When a Steeplejack fell to his death in Paisley.
One of the most famous old stories or urban legends in Paisley relates to three things set in stone below the Trinity High Church, the highest steeple in the Oakshaw area of Paisley.
Those three things are a Heart, a Handkerchief and a pair of spectacles.
Now the story (or one of the stories) goes that a steeplejack or stonemason was high up fixing the weather vane at the top of the tower and he fell to his death. His heart, his handkerchief and spectacles were all that were prominent when people came to help, so they have been immortalised in cobbles.
The more likely story is that of a team of steeplejacks was actually repairing the structure, all being volunteer firemen from the fire station in Gordon Street, Paisley.
One of the men fell and his colleagues couldn’t save him, the actual placement of the heart, handkerchief and spectacles is much further in towards the High Church, if indeed that is what happened. We do know that volunteer firemen did indeed work on the church.
If you walk up Oakshaw Brae, on the left hand side before the High Church, have a look on the cobbled area and you will see for yourself.
It is said that there is a little structure of a man who smoked a pipe at the top of the steeple and his name is Wee Leach, have a look next time you are there and see if you can see him.
If of course you have a story that is different, and I am sure you will, then please send it in to us and we will add it to the two stories above, but whatever the truth that lies behind the legend, I am sure you will pass on to your children some version of the story.
Following info from Renfrewshire Council.

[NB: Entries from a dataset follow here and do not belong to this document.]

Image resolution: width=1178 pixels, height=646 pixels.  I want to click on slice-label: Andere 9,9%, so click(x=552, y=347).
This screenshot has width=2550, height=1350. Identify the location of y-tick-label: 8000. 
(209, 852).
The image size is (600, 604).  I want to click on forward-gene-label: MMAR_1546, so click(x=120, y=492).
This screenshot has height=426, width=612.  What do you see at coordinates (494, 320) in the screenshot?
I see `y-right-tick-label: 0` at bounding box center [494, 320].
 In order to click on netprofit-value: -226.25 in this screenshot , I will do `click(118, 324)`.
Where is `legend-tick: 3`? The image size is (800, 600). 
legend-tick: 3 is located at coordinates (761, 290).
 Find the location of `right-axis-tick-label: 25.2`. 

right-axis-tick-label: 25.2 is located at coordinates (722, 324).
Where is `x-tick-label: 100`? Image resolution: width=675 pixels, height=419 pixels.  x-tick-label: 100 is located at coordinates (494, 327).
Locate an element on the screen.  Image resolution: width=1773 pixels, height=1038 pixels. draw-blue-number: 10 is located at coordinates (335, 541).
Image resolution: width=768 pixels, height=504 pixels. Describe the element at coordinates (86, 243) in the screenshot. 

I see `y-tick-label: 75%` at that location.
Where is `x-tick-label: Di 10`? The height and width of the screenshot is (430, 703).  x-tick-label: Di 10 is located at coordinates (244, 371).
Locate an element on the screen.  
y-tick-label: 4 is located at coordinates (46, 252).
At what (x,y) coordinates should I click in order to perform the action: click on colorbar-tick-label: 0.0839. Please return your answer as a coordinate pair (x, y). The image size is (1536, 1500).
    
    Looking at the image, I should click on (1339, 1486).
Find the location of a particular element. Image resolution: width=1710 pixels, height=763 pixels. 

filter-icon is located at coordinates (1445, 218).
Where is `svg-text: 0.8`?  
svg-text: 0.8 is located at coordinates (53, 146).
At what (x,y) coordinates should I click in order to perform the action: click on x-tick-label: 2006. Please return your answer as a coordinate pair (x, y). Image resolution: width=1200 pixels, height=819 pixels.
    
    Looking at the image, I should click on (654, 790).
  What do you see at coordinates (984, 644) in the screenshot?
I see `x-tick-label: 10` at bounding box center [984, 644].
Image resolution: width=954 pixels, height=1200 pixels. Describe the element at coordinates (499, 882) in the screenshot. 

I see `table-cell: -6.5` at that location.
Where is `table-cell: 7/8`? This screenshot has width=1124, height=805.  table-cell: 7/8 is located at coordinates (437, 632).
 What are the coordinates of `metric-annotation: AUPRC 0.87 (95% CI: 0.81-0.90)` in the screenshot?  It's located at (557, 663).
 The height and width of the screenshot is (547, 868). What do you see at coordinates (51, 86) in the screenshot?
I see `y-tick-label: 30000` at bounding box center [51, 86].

The church is situated at the top of Church Hill in the centre of Paisley, and is a prominent landmark. It was built around 1750 and was designed by John Whyte, a member of the town council. Seats in the new church were allocated by public auction! The magnificent steeple was added later in 1770, and rises in five stages to an obelisk spire. On the ground close to the church there are symbols embedded in the whinstone pavement. The symbols are of a handkerchief, a pair of glasses and a heart. Local legend says that this marks the spot where a stonemason fell while working on the spire.